(Exercise directions)
Please return every line in the entries below with the word "Task" in it.

(Data provided)
Content starts
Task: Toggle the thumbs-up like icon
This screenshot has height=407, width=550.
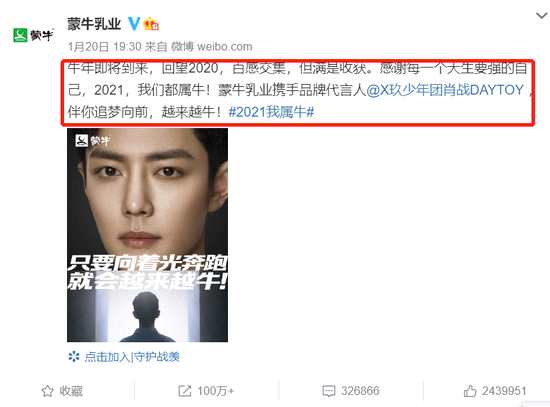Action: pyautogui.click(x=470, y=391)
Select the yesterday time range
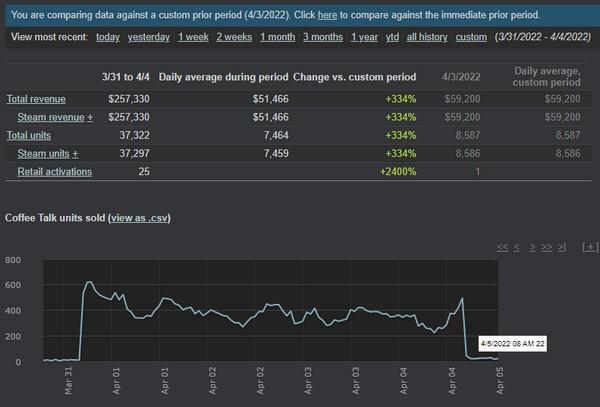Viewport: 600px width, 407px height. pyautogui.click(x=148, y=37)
Content ends
Content starts
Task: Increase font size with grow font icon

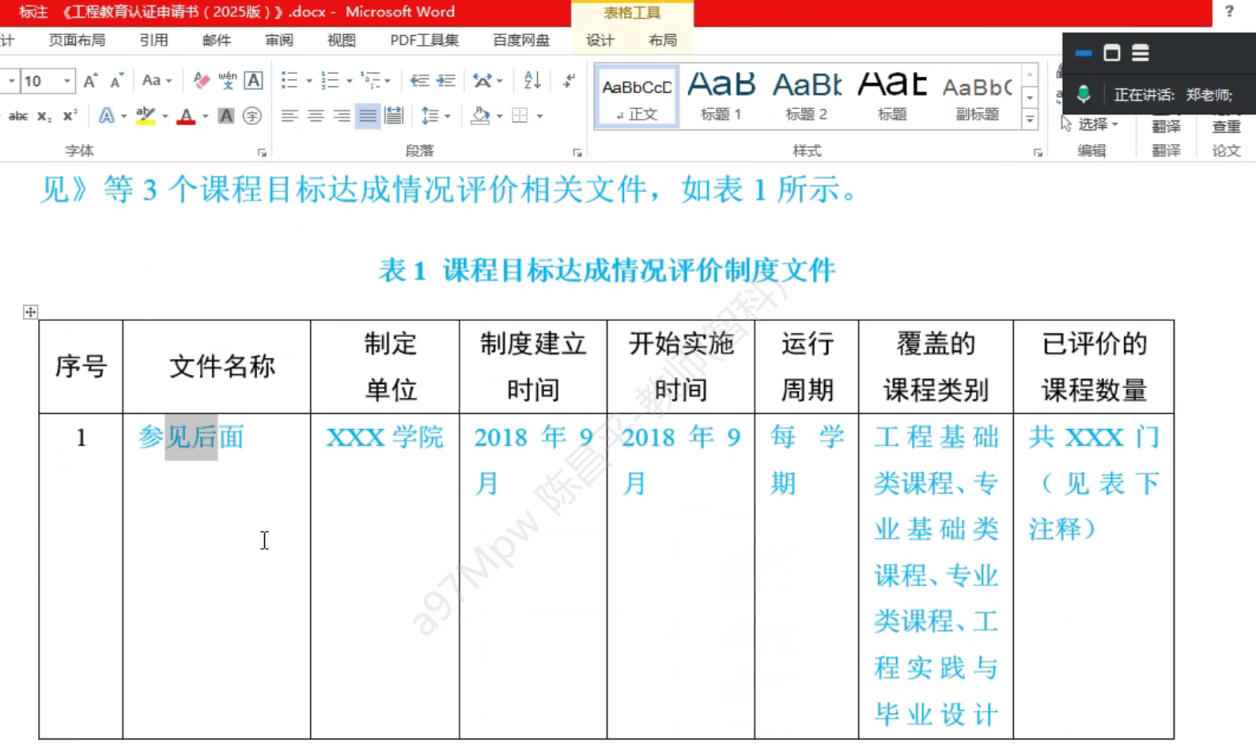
Content ends
(Exercise response)
Task: Toggle the thumbs-up like icon
Task: Increase font size with grow font icon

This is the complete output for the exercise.